The Chester Beatty Papyrus I, dating from c. 1200 BCE, is among these. In this piece the speaker talks about his "sister" but this would not have been his current blood relative. Women were commonly referred to as one's sister, older women as one's mother, men of the same age as brothers and older men as fathers. The speaker in the Chester Beatty Papyrus passage not only praises his beloved de él but presents the Egyptian ideal of feminine beauty at the time:
My sister is unique - no one can rival her, for she is the most beautiful woman alive. Look, she is like Sirius, which marks the beginning of a good year. She radiates perfection and glows with health.
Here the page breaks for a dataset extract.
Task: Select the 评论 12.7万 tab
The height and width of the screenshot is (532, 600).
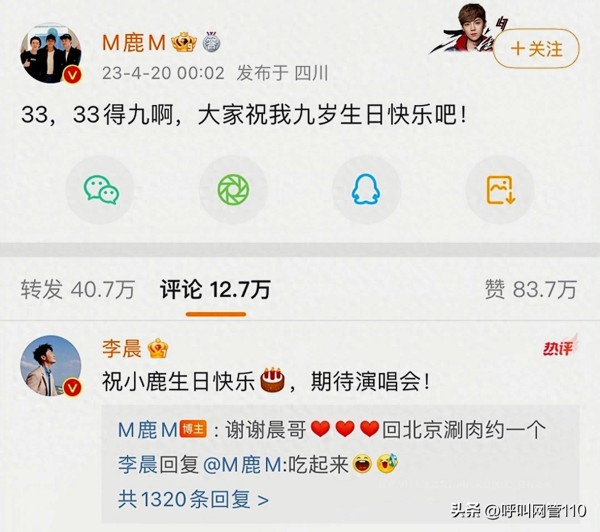Action: point(215,289)
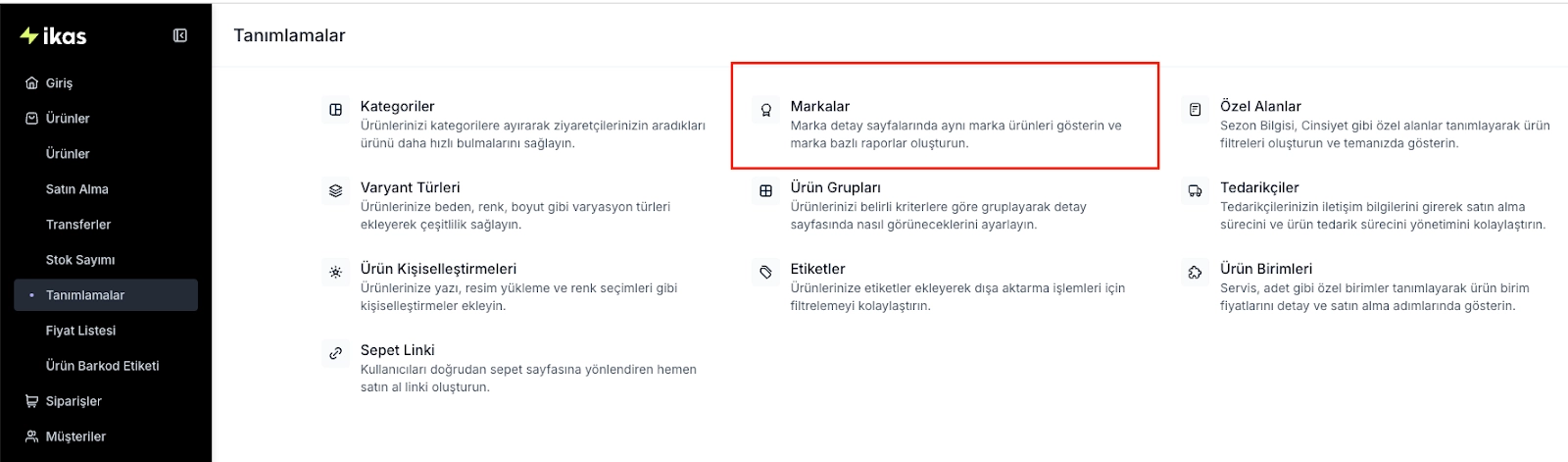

The glance of her eye is gorgeous. Her lips speak sweetly, and not one word too many. Long-necked and milky breasted she is, her hair the color of pure lapis. Gold is nothing compared to her arms and her fingers are like lotus flowers. Her buttocks are full but her waist is narrow. As for her thighs de ella-they only add to her beauty de ella. (Lewis, 203)
Women in ancient Egypt were accorded almost equal status with men in keeping with an ancient tale that, after the dawn of creation when Osiris and Isis reigned over the world, Isis made the sexes equal in power. Still, males were considered the dominant sex and predominantly male scribes wrote the literature which influenced how women were viewed.